For my content pipeline, the syndication scheduler often retries because the API was busy. The hedged abandonment for that case: if the scheduled post can be queued for the next scheduling pass (typically within an hour), abandon the retry and re-queue. The pipeline doesn't care which pass actually publishes; it cares that the post eventually publishes within its window.

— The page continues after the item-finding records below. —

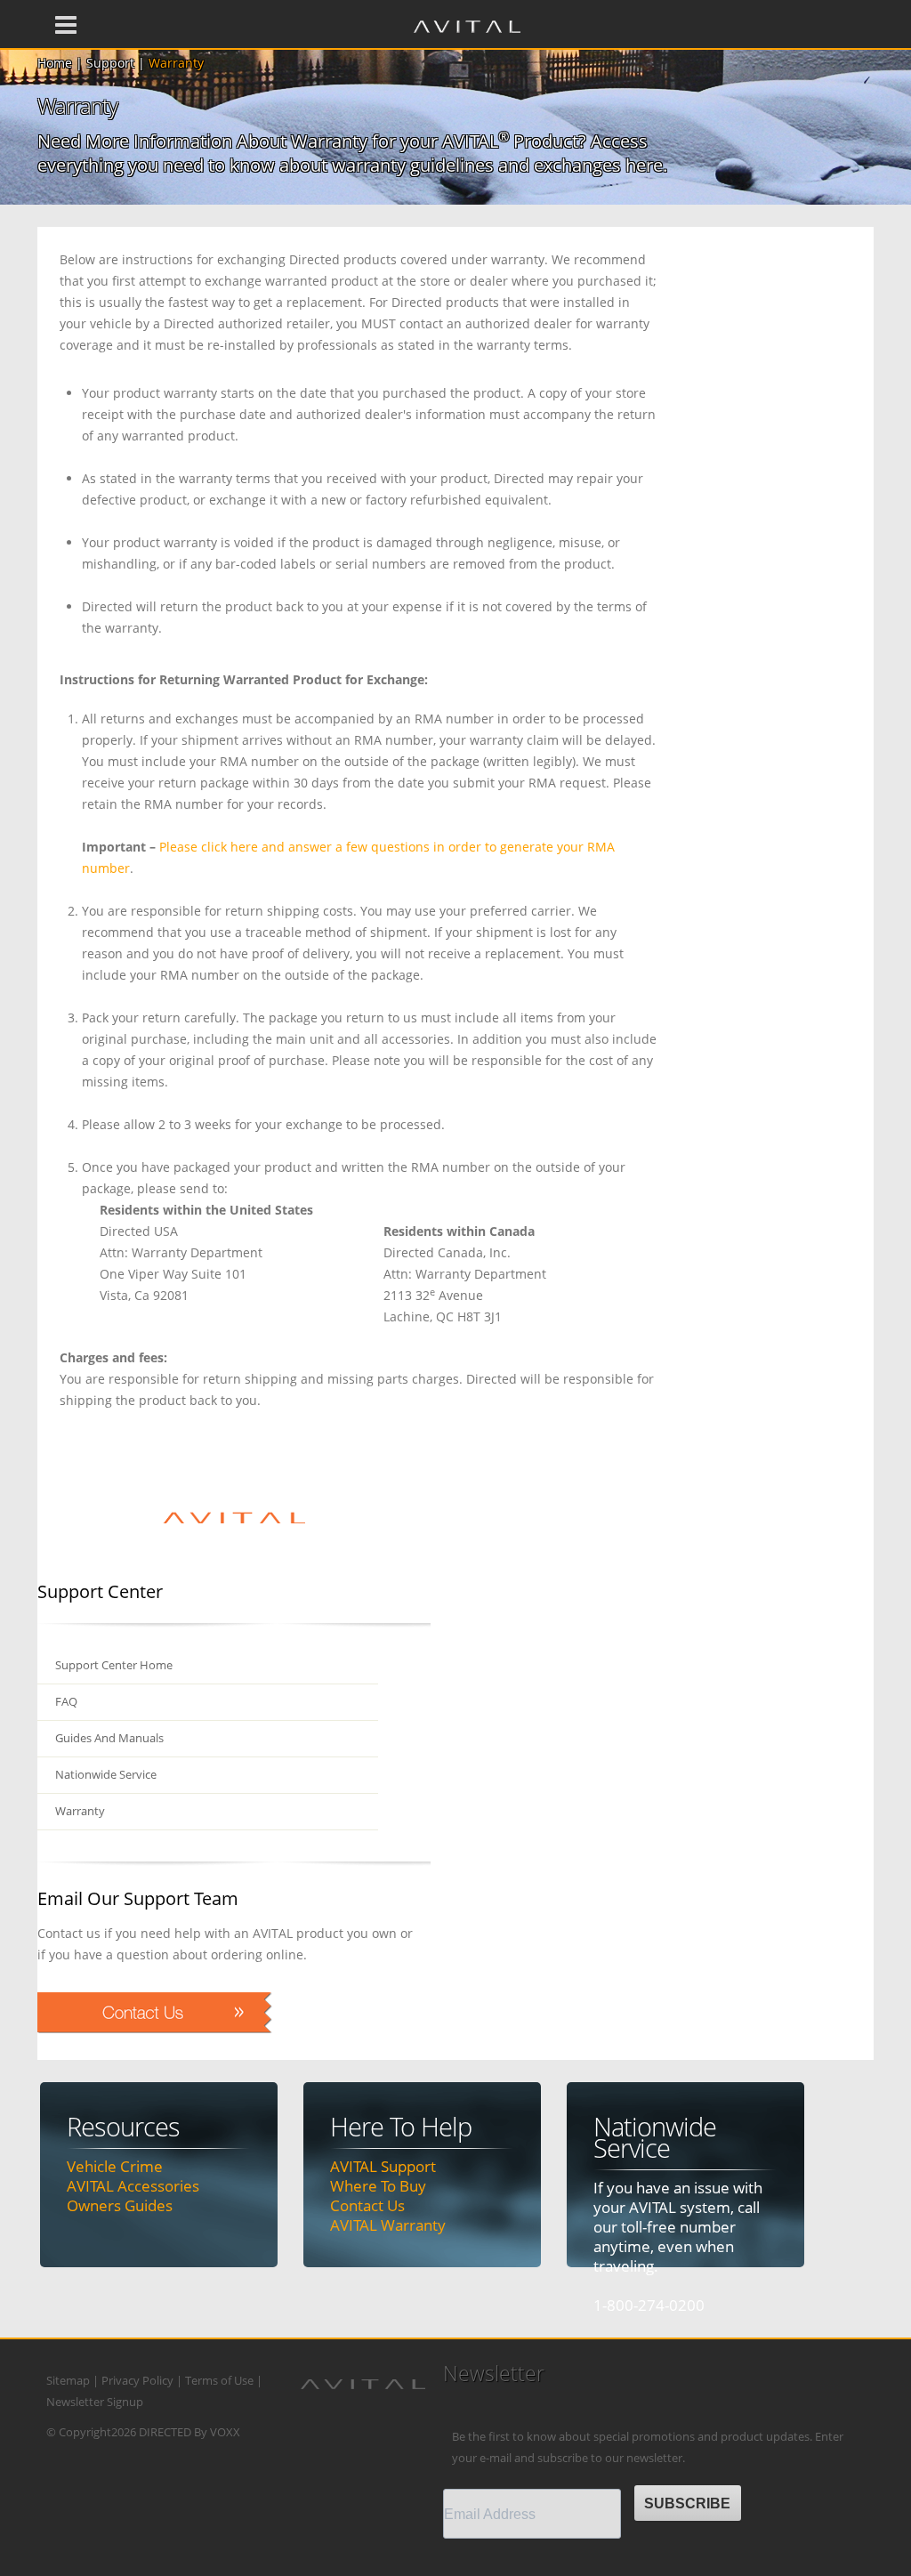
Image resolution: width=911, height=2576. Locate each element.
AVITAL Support (383, 2166)
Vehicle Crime (115, 2166)
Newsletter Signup (94, 2402)
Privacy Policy (137, 2380)
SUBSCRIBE (687, 2503)
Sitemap (68, 2380)
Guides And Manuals (109, 1738)
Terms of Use (219, 2380)
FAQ (66, 1701)
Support (110, 62)
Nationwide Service (106, 1774)
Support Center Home (114, 1665)
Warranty (80, 1811)
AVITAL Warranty (388, 2225)
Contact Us (367, 2205)
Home (54, 62)
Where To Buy (378, 2186)
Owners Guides (120, 2205)
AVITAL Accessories (133, 2186)
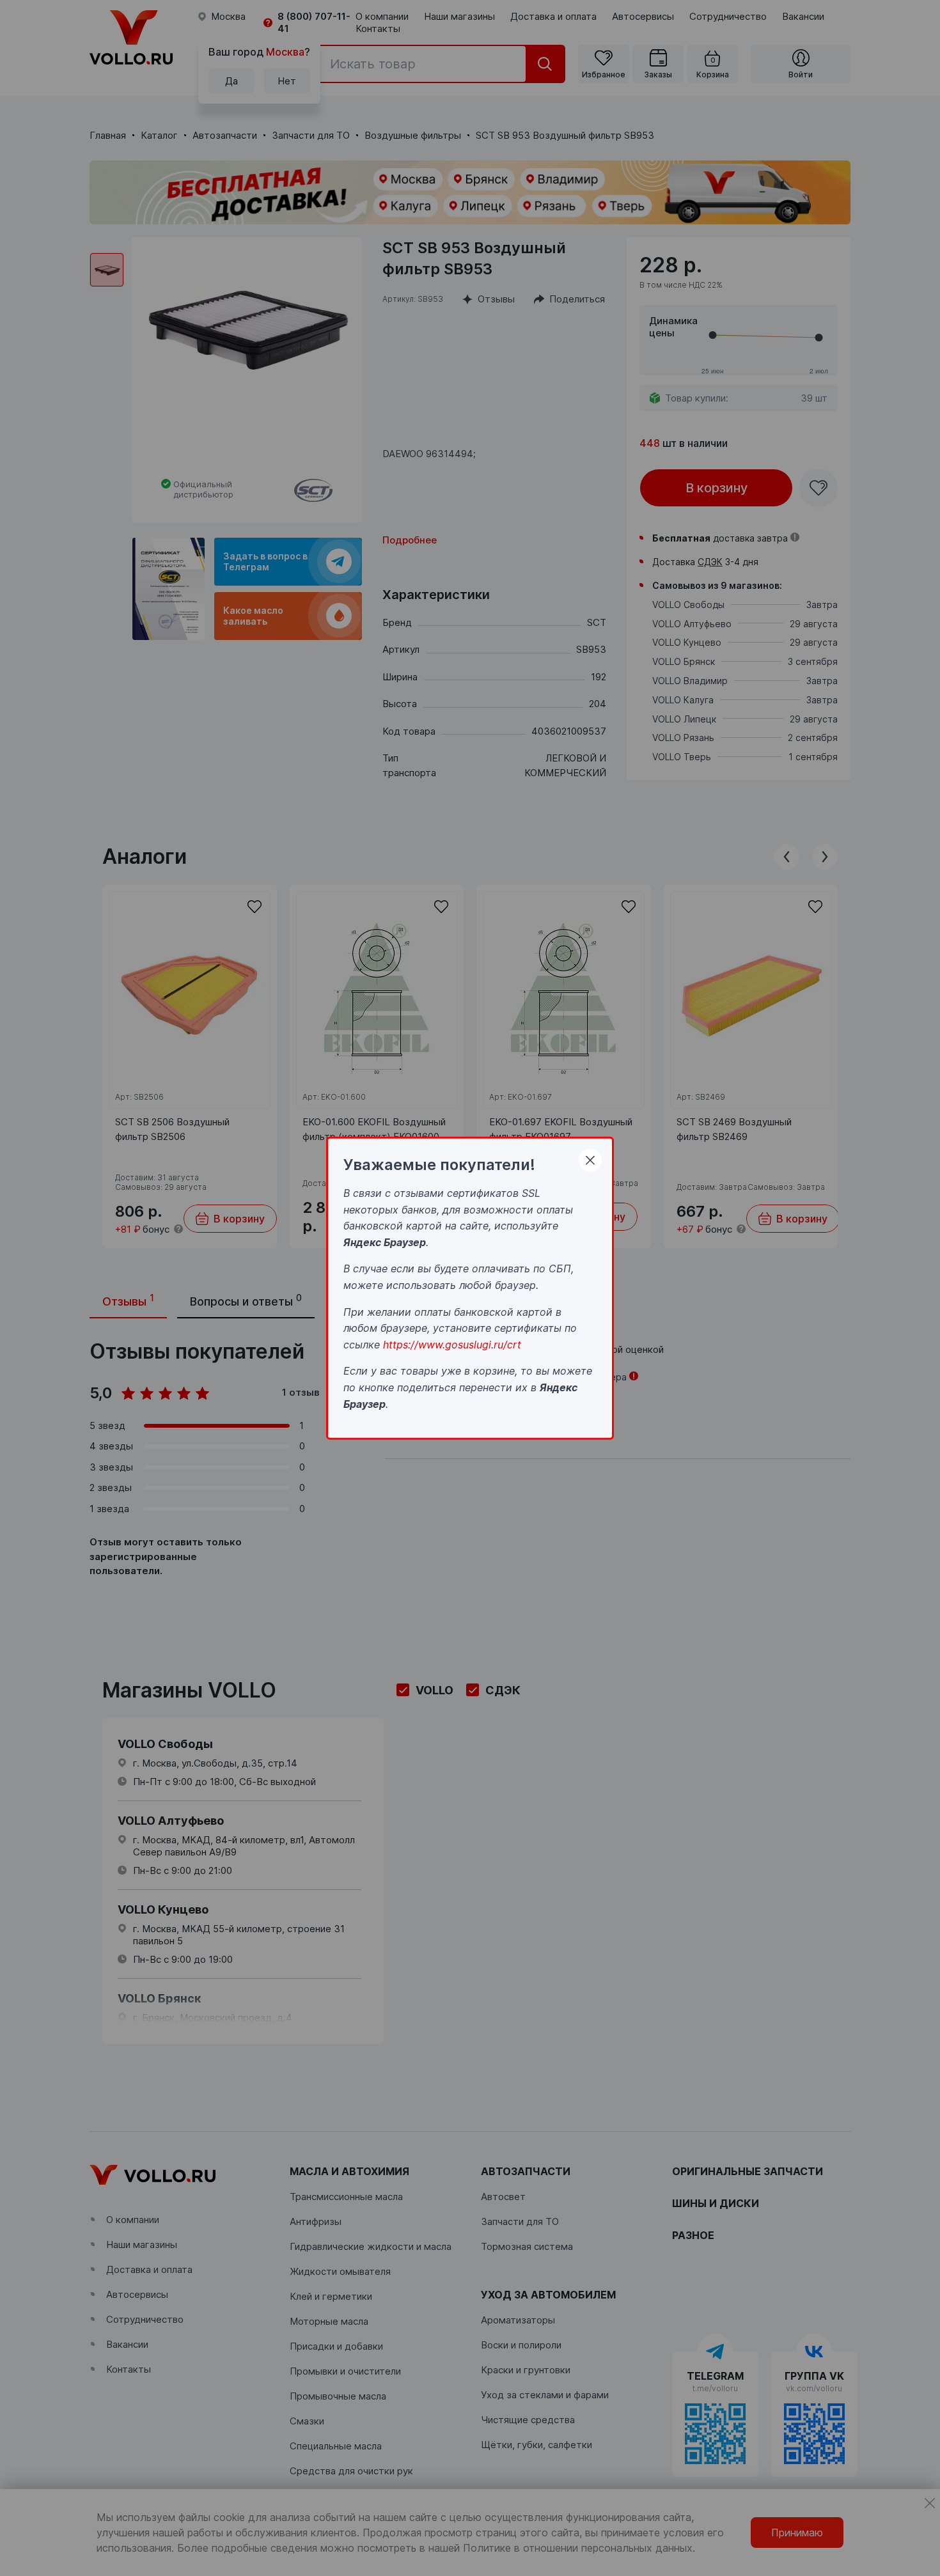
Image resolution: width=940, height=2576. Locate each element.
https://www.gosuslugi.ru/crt (452, 1344)
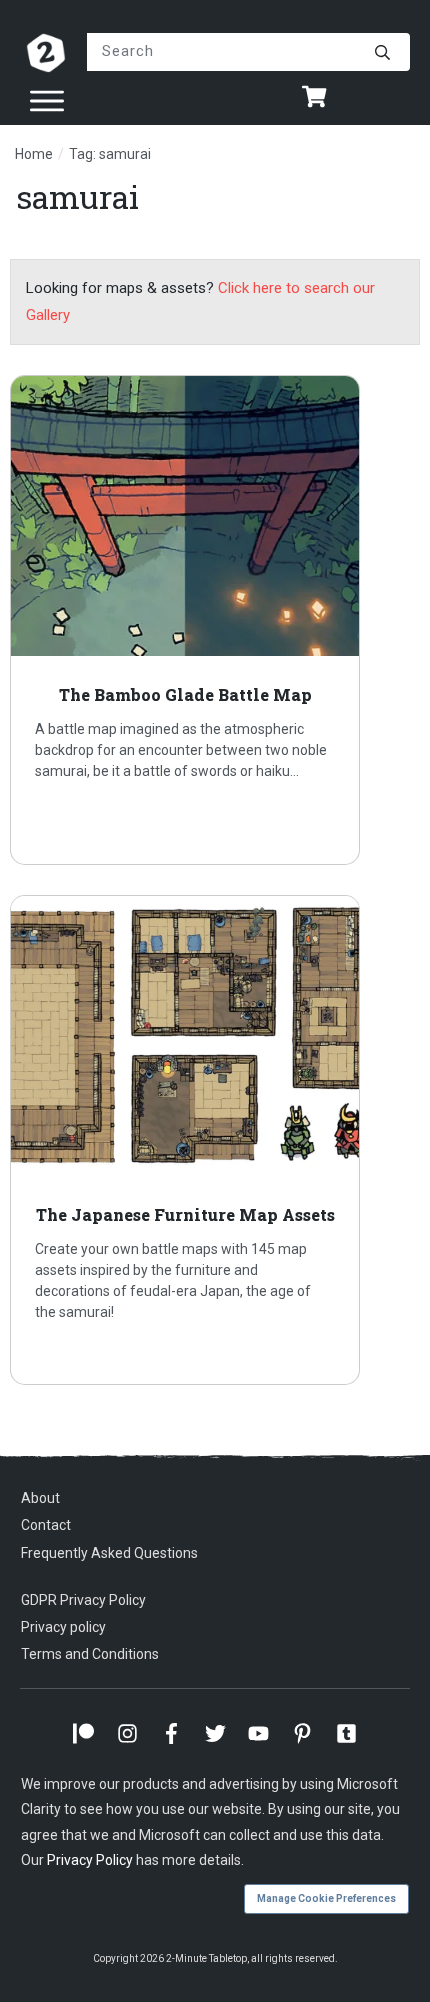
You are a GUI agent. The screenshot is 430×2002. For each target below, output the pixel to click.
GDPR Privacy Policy (83, 1600)
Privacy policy (63, 1627)
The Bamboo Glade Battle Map (215, 620)
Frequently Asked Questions (109, 1553)
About (40, 1498)
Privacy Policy (90, 1860)
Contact (46, 1525)
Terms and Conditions (90, 1654)
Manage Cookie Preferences (326, 1898)
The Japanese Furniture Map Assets (215, 1140)
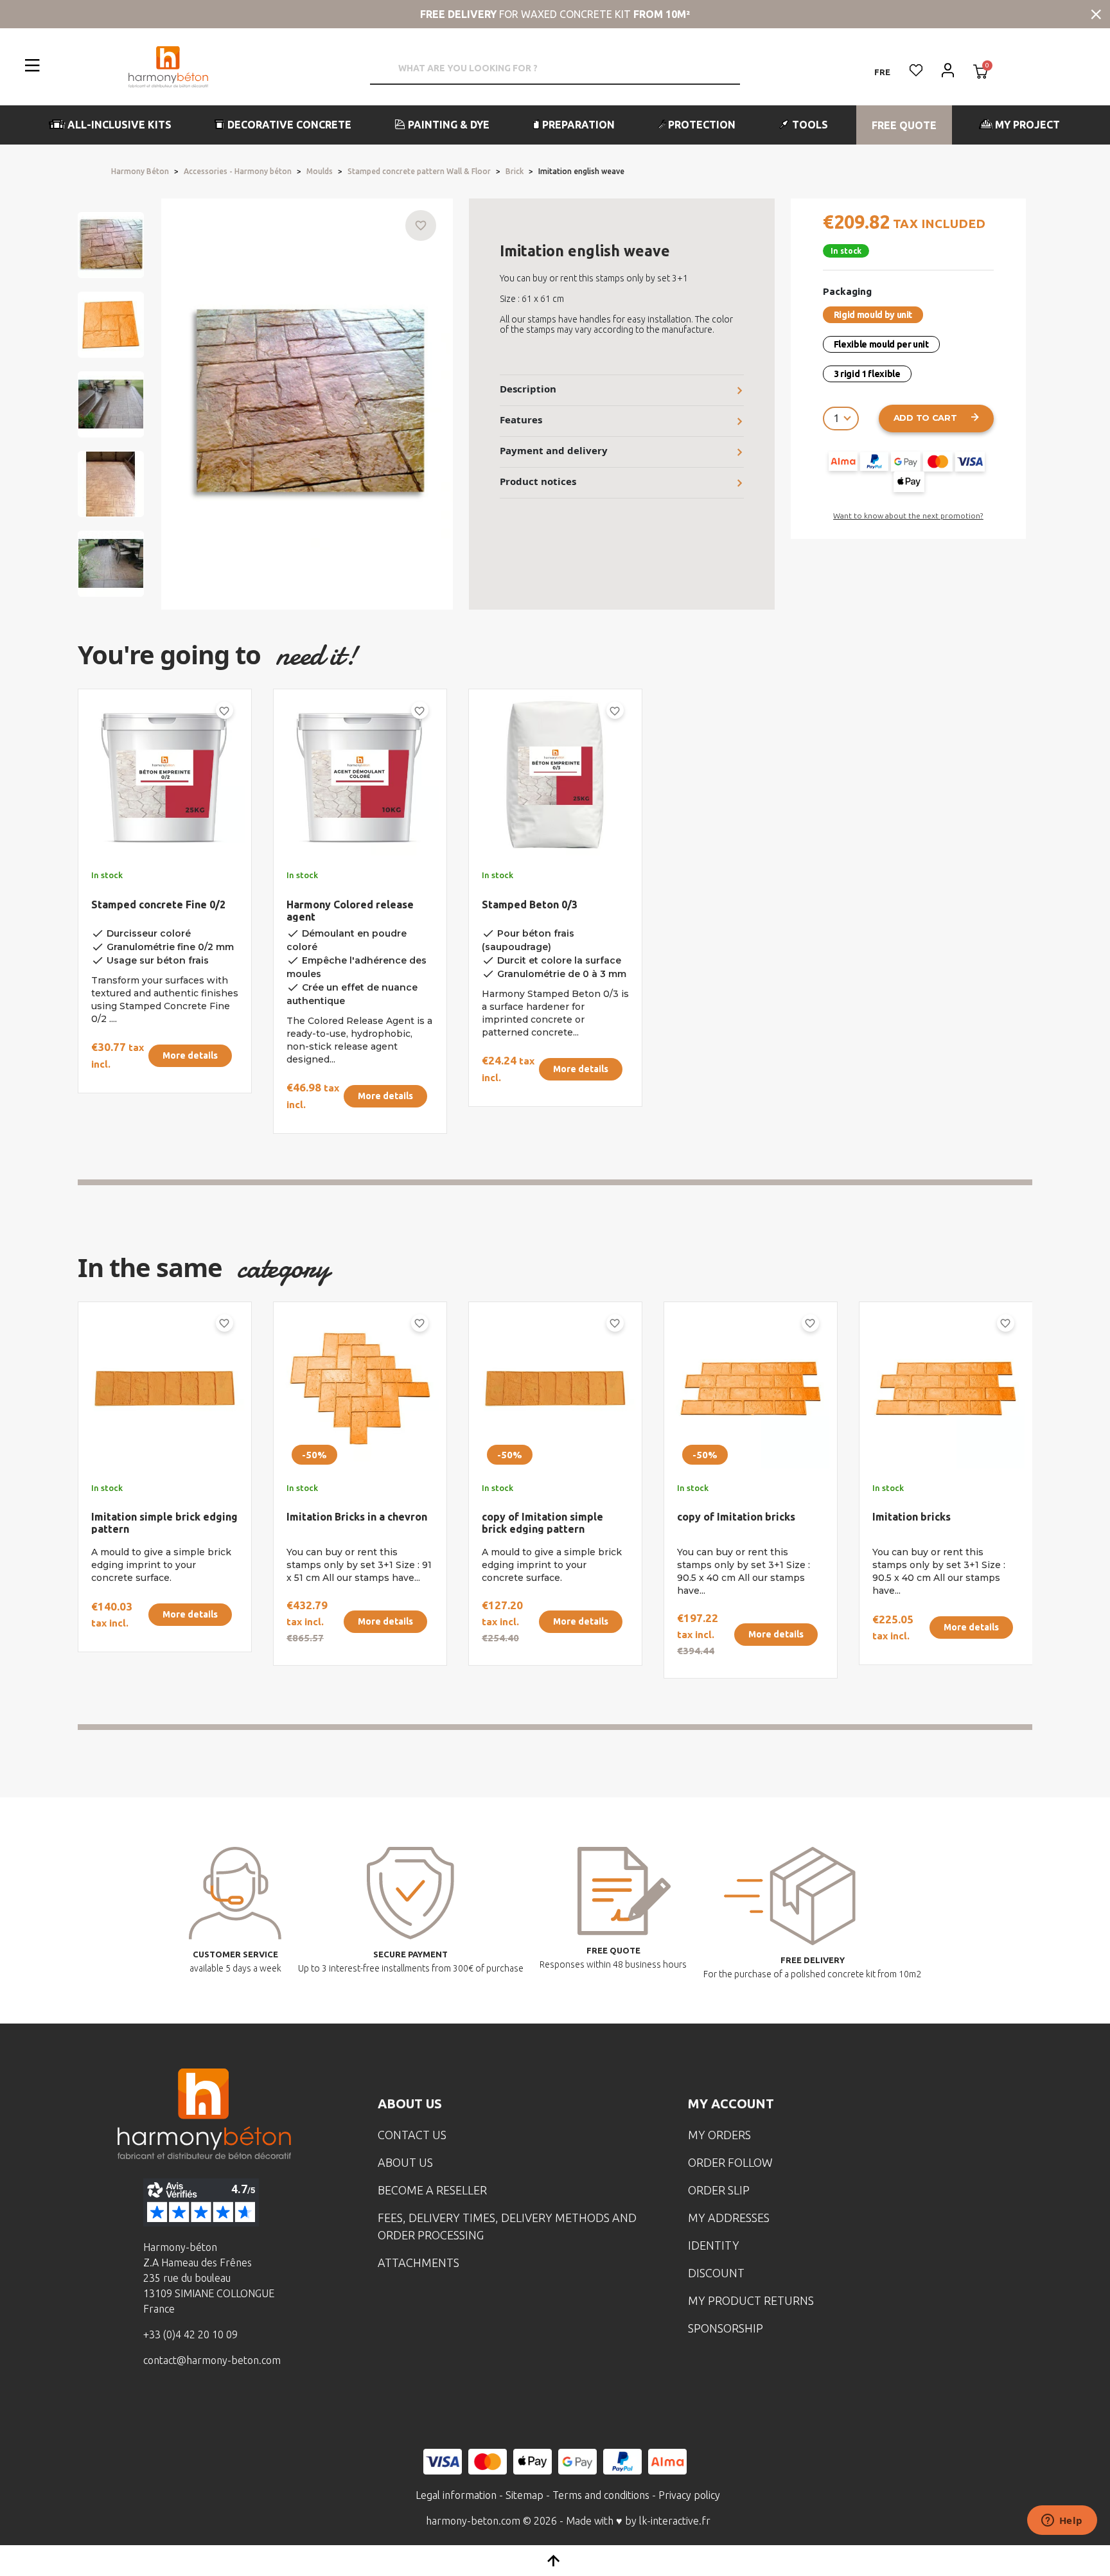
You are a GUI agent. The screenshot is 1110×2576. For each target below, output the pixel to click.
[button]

// scripts/syndication/supabase/retry.ts:14-34typescript

async function publishOrRequeue(post: Post): Promise<void> {
  try {
    await callApi("claude-sonnet-4-5", buildPostRequest(post));
    await markPublished(post.id);
  } catch (e: any) {
    if (e.status === 529 && post.deadline > Date.now() + 3_600_000) {
      // Plenty of time before deadline, requeue for next pass
      await requeueForNextPass(post.id);
      return;
    }
    if (e.status === 529) {
      // Tight deadline, fall back to lower-quality model
      await callApi("claude-haiku-4-5", buildPostRequest(post));
      await markPublished(post.id, { fallback: true });
      return;
    }
    throw e;
  }
}

Twenty-one lines. The decision: if the deadline is far enough away, requeue (free, no retry burden on the API). If the deadline is tight, fall back to Haiku (lower cost, lower quality, but ships on time). Only escalate to a hard error if neither path works.

What I Run In Production

The api-limit-recovery package is what I install on every project that calls the Anthropic API at any scale. It implements all four patterns: jittered backoff, circuit breaker, fallback model, hedged abandonment. The defaults are conservative — five-attempt cap, 60s max delay, full jitter, 30s circuit-breaker hold time. Override per call site if needed.

After eight months of running this in production across the syndication pipeline, the multi-agent jobs, and a few experiments, I've never had a retry storm originate from my own infrastructure. The 529s I do see resolve cleanly because my retries don't add to the load — they disperse and back off, the circuit breaker opens when needed, the fallback paths absorb the overflow.

“The 712,000 tokens I burned on that first storm was an expensive lesson. Five hundred twenty-nine is the protocol's way of asking for cooperation: backoff, jitter, retry — not a hard refusal. Treating it that way is what keeps the cost of retries below the cost of the original calls.”